> **What you have to do**: Where in the data below does the word "will" appear? Copy every line that has it.

> **Information shown**:
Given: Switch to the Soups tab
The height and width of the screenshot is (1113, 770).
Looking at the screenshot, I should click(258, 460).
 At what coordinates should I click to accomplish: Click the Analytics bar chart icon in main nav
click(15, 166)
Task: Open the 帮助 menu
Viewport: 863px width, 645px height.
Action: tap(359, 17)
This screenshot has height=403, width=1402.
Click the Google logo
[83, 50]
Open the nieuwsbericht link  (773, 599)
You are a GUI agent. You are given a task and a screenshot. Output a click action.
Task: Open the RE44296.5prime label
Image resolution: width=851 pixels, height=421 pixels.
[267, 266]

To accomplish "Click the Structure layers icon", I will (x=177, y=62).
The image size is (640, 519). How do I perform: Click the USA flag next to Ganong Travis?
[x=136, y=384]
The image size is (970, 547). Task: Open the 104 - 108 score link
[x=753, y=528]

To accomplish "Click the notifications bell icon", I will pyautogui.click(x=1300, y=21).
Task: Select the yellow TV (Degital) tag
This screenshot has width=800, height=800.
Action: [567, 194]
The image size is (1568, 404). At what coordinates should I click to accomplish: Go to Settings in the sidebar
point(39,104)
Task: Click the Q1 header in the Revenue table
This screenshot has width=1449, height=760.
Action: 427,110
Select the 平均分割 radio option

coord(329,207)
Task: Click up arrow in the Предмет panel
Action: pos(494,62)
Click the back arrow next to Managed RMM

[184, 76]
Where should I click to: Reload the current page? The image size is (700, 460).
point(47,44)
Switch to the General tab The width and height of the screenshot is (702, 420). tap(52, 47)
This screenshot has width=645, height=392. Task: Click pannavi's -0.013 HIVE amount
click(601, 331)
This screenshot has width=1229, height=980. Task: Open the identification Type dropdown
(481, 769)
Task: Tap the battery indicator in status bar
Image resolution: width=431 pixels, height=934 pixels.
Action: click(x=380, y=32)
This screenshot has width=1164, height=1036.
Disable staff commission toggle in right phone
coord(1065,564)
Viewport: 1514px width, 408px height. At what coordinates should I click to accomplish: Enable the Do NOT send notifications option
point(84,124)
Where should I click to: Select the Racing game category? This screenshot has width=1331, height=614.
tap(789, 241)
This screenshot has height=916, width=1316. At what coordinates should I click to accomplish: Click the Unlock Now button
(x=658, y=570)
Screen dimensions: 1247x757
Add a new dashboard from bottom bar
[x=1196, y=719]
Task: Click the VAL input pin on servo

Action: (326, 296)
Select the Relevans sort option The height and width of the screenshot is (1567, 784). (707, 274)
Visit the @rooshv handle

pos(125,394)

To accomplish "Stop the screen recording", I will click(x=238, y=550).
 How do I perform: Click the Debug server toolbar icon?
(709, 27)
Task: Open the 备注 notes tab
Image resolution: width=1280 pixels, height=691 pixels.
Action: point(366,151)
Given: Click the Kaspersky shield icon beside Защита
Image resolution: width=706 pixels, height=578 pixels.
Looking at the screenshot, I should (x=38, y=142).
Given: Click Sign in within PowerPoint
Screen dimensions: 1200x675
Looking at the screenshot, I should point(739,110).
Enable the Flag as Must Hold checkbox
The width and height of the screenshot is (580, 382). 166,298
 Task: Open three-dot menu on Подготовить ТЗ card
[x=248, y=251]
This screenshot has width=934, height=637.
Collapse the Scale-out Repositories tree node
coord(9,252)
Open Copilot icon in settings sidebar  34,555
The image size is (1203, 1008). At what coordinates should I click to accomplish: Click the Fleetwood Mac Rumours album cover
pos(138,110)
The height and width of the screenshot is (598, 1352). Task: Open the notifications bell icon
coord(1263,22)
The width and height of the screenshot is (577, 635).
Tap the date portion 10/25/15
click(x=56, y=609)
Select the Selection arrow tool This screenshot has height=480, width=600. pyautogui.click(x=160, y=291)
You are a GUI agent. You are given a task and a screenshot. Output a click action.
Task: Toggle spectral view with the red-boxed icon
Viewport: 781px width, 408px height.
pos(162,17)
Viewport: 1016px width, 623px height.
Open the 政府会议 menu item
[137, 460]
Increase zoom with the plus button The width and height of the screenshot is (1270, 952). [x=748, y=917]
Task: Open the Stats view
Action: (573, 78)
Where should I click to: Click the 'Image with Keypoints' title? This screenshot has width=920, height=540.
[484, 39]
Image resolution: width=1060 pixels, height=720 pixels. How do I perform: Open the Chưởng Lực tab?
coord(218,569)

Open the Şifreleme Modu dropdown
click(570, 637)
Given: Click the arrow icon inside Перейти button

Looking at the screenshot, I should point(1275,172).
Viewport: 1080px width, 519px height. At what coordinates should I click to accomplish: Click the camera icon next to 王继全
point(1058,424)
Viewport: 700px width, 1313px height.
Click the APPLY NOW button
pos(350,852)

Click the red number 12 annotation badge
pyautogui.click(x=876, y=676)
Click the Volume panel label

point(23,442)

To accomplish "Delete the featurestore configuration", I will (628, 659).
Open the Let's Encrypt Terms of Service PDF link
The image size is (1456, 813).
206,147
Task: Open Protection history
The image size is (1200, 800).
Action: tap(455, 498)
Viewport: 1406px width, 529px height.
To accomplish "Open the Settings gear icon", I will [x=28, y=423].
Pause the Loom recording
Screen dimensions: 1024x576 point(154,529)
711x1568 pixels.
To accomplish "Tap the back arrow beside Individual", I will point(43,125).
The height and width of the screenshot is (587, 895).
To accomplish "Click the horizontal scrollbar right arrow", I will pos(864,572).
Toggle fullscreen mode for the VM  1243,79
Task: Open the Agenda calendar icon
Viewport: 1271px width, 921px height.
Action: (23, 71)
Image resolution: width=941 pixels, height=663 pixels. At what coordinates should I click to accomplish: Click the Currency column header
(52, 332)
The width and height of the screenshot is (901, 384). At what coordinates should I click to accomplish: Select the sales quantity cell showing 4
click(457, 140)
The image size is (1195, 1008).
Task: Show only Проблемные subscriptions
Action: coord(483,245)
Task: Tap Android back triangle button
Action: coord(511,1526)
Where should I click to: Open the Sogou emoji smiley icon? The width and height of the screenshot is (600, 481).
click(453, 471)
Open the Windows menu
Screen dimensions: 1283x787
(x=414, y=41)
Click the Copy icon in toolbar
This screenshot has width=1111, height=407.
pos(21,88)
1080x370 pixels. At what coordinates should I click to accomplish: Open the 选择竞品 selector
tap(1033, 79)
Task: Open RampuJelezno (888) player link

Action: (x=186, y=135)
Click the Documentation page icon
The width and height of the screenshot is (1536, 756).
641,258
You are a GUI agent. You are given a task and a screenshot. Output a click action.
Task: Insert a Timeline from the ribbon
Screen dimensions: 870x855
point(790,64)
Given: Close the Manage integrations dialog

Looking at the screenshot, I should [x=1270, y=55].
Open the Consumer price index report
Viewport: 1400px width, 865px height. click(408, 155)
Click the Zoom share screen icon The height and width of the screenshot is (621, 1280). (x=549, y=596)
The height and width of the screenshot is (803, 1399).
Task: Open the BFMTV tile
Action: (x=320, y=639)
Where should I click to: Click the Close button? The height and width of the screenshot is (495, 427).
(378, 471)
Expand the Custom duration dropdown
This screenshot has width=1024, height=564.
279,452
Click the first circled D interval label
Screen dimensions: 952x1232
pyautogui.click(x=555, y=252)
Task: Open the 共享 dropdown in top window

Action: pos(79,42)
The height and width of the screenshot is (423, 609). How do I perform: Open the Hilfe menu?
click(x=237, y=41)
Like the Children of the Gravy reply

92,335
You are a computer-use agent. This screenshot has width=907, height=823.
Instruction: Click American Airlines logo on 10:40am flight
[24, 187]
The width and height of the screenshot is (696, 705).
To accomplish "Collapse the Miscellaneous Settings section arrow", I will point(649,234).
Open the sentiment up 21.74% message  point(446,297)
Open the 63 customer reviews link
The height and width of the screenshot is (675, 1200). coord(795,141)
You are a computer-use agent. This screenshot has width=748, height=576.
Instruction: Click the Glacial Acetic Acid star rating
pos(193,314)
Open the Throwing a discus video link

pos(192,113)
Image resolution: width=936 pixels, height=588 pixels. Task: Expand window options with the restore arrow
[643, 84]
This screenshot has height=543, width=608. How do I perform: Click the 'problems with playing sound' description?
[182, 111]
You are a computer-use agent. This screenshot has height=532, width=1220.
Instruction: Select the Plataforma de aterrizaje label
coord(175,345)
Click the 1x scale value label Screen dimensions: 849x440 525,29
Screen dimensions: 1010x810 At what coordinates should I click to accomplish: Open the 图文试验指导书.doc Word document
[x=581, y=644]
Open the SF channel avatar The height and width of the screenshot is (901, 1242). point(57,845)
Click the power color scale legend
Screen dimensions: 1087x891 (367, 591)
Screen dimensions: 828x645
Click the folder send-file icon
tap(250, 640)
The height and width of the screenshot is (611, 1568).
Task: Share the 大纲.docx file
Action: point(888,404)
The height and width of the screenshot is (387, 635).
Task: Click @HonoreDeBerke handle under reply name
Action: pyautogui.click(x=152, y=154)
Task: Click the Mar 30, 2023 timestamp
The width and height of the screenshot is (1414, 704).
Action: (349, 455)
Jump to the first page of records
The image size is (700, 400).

> **Response to this exercise**:
To accomplish "Click the Structure layers icon", I will (x=177, y=62).
To accomplish "Click the notifications bell icon", I will pyautogui.click(x=1300, y=21).
To accomplish "Stop the screen recording", I will click(x=238, y=550).
To accomplish "Delete the featurestore configuration", I will (628, 659).
To accomplish "Open the Settings gear icon", I will [x=28, y=423].
To accomplish "Tap the back arrow beside Individual", I will point(43,125).
To accomplish "Click the horizontal scrollbar right arrow", I will pos(864,572).
To accomplish "Collapse the Miscellaneous Settings section arrow", I will point(649,234).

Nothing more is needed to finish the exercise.